The Application of Assay- and Age-Specific Parathyroid Hormone (PTH) Reference Intervals Decreases the Diagnosis of Normocalcaemic Primary Hyperparathyroidism and Improves Diagnostic Concordance of PTH Assays.

Abstract

Parathyroid hormone (PTH) assays are not standardized and therefore PTH results are interpreted using manufacturer-provided assay-specific reference intervals. Assay-specific PTH reference intervals, however, do not account for between-assay differences and lead to discordance in the diagnosis of normocalcaemic primary hyperparathyroidism (NCPHPT). PTH increases with age independent of vitamin D, renal function, phosphate and ionized calcium. The observed variations in age-nonspecific PTH reference intervals may, in part, be attributed to the varying proportions of individuals from different age sub-sets included in the direct sampling reference interval studies.

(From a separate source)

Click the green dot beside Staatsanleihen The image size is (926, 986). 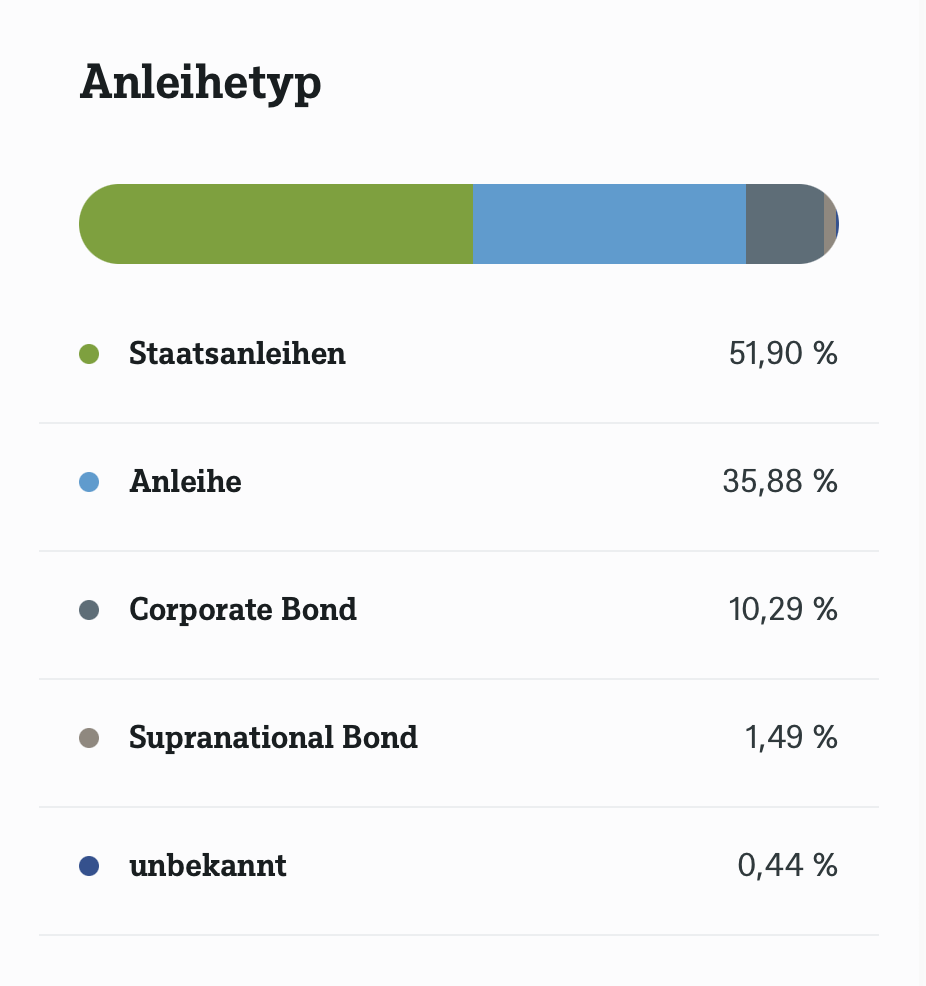[89, 354]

We assessed the impact of recently derived age-specific reference intervals for Abbott and Roche PTH assays on the diagnosis and diagnostic concordance of previously identified NCPHPT individuals. Of the 46 NCPHPT individuals identified using elevated Abbott PTH, only 16 (35%) were concordant for NCPHPT whereas 30 (65%) had normal PTH when samples were analysed by the Roche method and results were interpreted using the manufacturer-provided reference intervals for both methods. However, interpreting results using the method-specific age-related PTH reference intervals resulted in 31 (67%) individuals having a concordant normal PTH, eight (17%) having concordant NCPHPT and only seven (15%) remaining discordant (NCPHPT by Abbott and normal by Roche methods). Application of assay- and age-specific reference intervals decreases the diagnosis of NCPHPT and improves diagnostic concordance between PTH assays. We suggest that the diagnosis of NCPHPT should be based on assay- and age-specific PTH reference intervals. Until PTH assays are harmonized, subsequent PTH measurements for NCPHPT patients should ideally be performed using the same assay.